What might be the dreadful alternative the countess did not at that minute say. She perhaps thought that her countenance might be more effective than her speech, and in thinking so she was probably right.
It must be remembered that Clara Desmond was as yet only seventeen, and that she was young even for that age. It must be remembered also, that she knew nothing of the world's ways, of her own privileges as a creature with a soul and heart of her own, or of what might be the true extent of her mother's rights over her. She had not in her enough of matured thought to teach her to say that she would make no promise that should bind her for ever; but that for the present, in her present state, she would obey her mother's orders. And thus the promise was exacted and given.
"If I find you deceiving me, Clara," said the countess, "I will never forgive you."
Hitherto, Lady Desmond may probably have played her part well;--well, considering her object. But she played it very badly in showing that she thought it possible that her daughter should play her false. It was now Clara's turn to be proud and indignant.

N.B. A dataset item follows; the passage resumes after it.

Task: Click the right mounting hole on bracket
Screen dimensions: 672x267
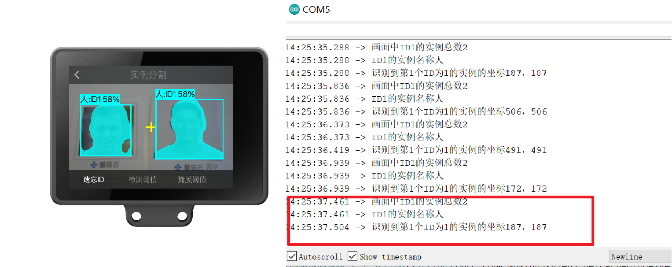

"Mamma!" she said, holding her head high, and looking at her mother boldly through her tears, "I have never deceived you yet."

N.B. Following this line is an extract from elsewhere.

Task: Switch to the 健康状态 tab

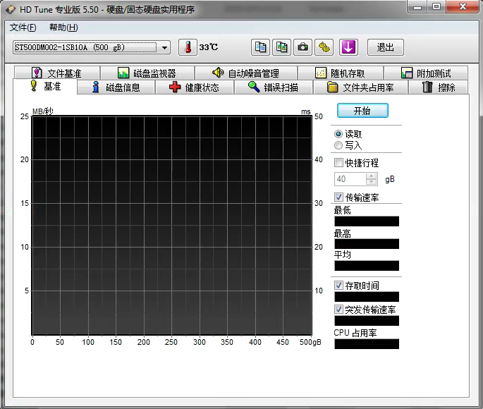Action: [194, 87]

"Very well, my dear. I will take steps to prevent his intruding on you any further. There may be an end of the matter now. I have no doubt that he has endeavoured to use his influence with Patrick; but I will tell your brother not to speak of the matter further." And so saying, she dismissed her daughter.
Shortly afterwards the earl came in, and there was a conference between him and his mother. Though they were both agreed on the subject, though both were decided that it would not do for Clara to throw herself away on a county Cork squire with eight hundred a-year, a cadet in his family, and a man likely to rise to nothing, still the earl would not hear him abused.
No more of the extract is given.